[Task to complete]: Transcribe the records from the line containing "This screenshot has height=819, width=1456. At" onward, up to and including the final line, exactly and without anything else.

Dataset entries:
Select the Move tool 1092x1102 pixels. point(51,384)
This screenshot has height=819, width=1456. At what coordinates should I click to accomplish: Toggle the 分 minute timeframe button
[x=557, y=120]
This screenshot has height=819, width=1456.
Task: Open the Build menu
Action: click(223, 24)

[Reply to the exercise]:
This screenshot has height=819, width=1456. At what coordinates should I click to accomplish: Toggle the 分 minute timeframe button
[x=557, y=120]
This screenshot has height=819, width=1456.
Task: Open the Build menu
Action: click(223, 24)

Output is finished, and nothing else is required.